Les gouvernements se sont sentis libres d’emprunter autant parce que, dans la plupart des cas, les marchés n’ont imposé aucune contrainte apparente sur leurs déficits ; les taux d’intérêt et les rendements obligataires sont restés très bas.

La réponse à la crise financière de 2008 a été assez différente. Il est vrai qu’il y a eu une brève période de relance budgétaire keynésienne immédiatement après la crise. Mais les programmes d’austérité ont suivi lorsque les déficits ont tellement augmenté que les politiciens sont devenus nerveux, en particulier lorsque la volonté des marchés obligataires de financer le déficit de la Grèce s’est évaporée en 2010.

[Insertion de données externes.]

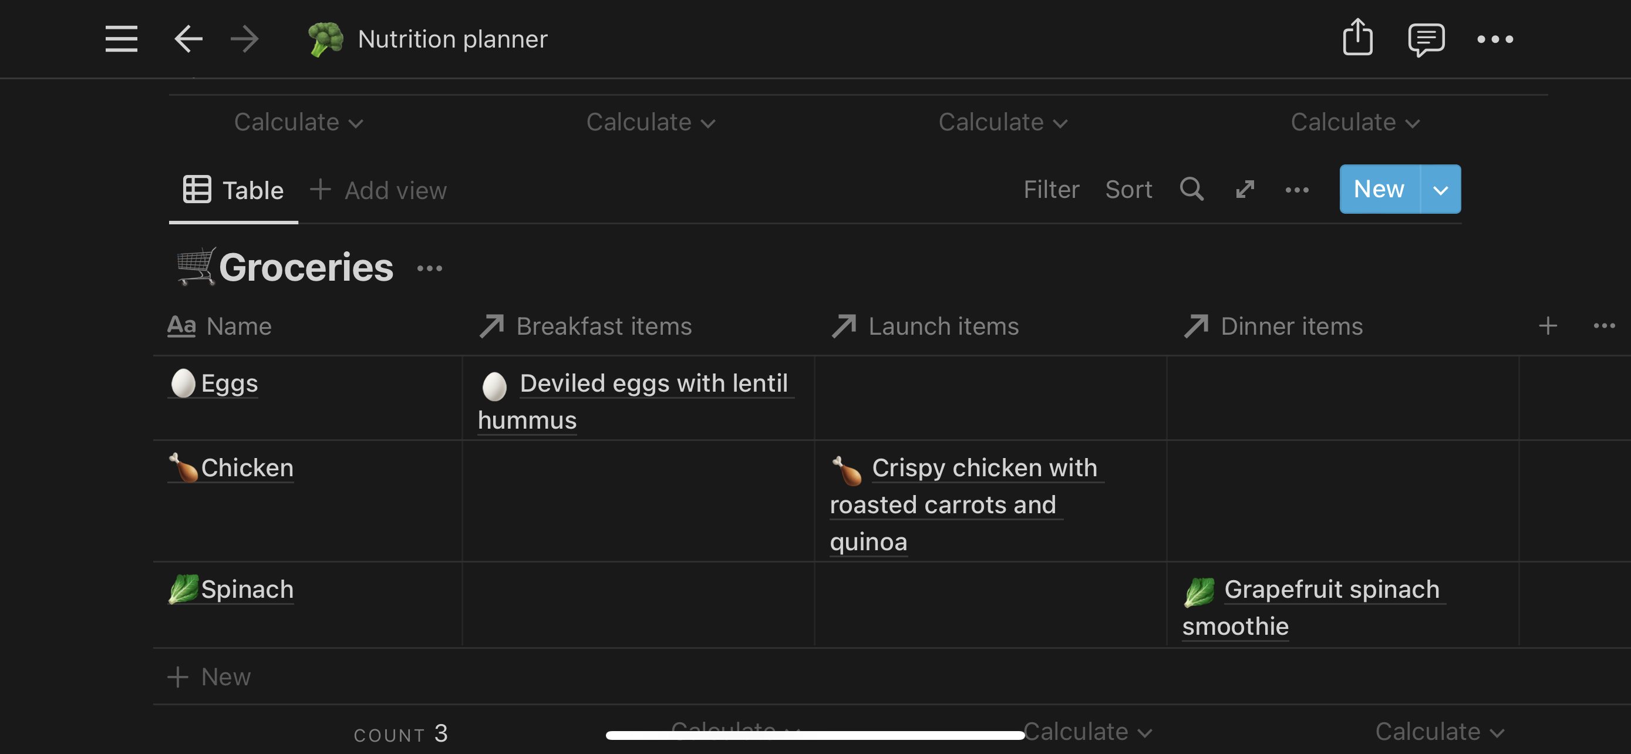The width and height of the screenshot is (1631, 754).
Task: Add a new row below Spinach
Action: point(209,677)
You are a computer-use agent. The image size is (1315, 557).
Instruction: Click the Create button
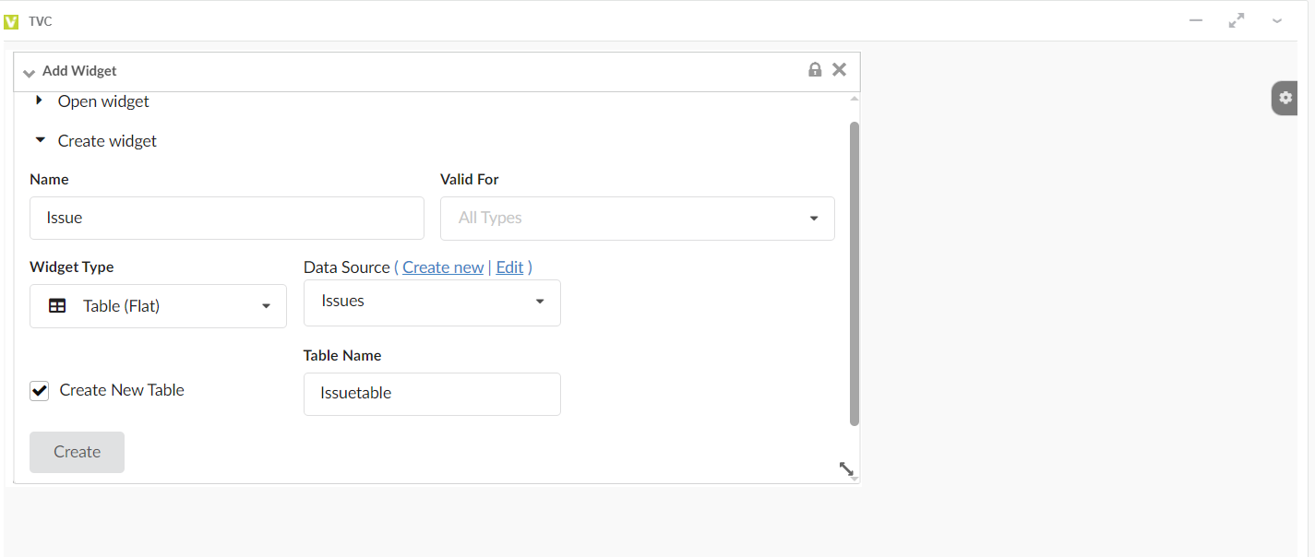coord(77,452)
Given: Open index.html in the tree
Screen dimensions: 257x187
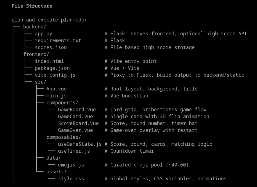Looking at the screenshot, I should (x=49, y=61).
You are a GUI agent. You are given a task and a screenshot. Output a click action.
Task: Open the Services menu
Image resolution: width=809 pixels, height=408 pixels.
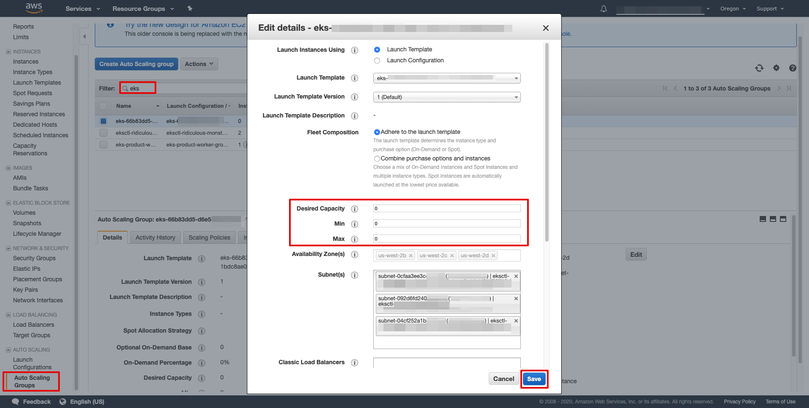(83, 9)
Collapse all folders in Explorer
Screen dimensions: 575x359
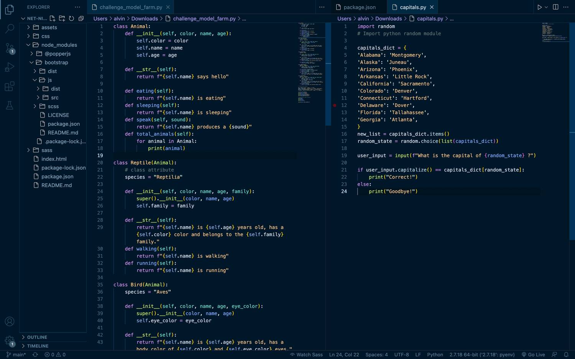coord(81,18)
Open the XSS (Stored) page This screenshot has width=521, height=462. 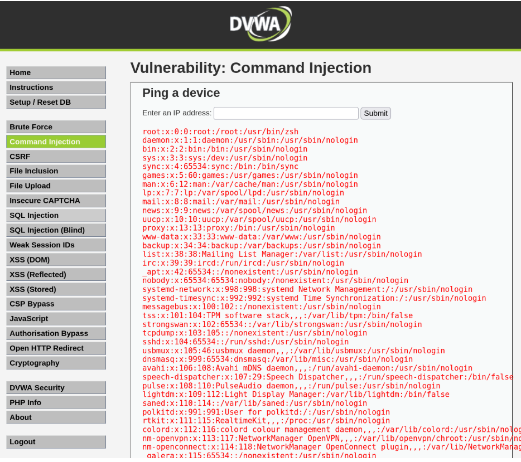click(x=56, y=289)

Les banques centrales ont supporté le poids du soutien à l’économie dans les années 2010, tout comme elles l’avaient fait pendant une grande partie de la période depuis 1980. C’était la tendance dominante dans ce que l’on appelait souvent l’ère « néolibérale ».

En théorie, le néolibéralisme concernait des marchés ouverts et un État plus petit. En pratique, les États n’ont pas tellement diminué. En 1980, le pays moyen de l’OCDE consacrait 14.5 pour cent de son PIB aux dépenses sociales. En 2019, cette moyenne était passée à 20 %, les États-Unis et la Grande-Bretagne suivant la tendance mondiale. La chose la plus frappante au cours des 40 dernières années a été la domination de la politique monétaire et les faibles niveaux d’inflation et de taux d’intérêt. Cette époque était, dans l’ensemble, très bonne pour les actifs risqués et ceux qui les négocient.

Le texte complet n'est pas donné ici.